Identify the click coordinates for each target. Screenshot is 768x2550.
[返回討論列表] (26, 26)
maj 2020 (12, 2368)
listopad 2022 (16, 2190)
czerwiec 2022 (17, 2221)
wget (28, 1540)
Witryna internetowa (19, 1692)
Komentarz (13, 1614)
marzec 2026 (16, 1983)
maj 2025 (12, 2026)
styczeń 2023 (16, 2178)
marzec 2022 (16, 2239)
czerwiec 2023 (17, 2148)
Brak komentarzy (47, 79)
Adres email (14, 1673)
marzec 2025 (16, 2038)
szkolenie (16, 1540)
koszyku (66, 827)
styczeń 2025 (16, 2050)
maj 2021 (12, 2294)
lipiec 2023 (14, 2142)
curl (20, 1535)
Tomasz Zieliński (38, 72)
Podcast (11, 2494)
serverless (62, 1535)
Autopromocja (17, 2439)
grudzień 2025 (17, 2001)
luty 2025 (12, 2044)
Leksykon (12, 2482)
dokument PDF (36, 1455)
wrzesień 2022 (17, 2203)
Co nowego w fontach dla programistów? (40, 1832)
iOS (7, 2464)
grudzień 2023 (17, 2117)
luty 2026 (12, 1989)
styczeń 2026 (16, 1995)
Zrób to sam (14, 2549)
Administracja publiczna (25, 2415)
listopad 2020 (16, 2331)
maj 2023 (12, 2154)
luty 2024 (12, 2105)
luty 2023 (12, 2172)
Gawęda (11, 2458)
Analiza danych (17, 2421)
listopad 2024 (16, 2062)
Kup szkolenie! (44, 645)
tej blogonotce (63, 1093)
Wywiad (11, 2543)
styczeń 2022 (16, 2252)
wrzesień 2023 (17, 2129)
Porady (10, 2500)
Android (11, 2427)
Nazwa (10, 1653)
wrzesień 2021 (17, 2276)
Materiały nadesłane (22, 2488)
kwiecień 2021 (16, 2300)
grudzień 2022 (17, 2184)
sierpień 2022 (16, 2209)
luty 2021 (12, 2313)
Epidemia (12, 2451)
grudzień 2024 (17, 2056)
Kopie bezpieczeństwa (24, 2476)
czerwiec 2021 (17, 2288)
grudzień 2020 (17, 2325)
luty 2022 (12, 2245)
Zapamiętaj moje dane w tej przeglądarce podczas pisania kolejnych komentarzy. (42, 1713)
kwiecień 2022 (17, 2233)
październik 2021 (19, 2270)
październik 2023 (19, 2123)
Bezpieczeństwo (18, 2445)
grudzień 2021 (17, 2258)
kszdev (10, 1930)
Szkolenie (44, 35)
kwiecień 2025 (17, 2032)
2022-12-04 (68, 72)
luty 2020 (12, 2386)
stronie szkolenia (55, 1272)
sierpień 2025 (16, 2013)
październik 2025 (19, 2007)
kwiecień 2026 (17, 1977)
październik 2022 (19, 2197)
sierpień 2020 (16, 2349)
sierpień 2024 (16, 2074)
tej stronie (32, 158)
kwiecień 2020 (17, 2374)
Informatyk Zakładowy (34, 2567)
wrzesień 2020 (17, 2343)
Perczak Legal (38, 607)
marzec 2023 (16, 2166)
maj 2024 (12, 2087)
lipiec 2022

..........

_Work instructions_
Restate word for word every line from the one containing "Informatyk Zakładowy (34, 2567)" through the final line of the listing. Both end lines belong in the answer.

_Answer below_
Informatyk Zakładowy (34, 2567)
wrzesień 2020 (17, 2343)
Perczak Legal (38, 607)
marzec 2023 (16, 2166)
maj 2024 (12, 2087)
lipiec 2022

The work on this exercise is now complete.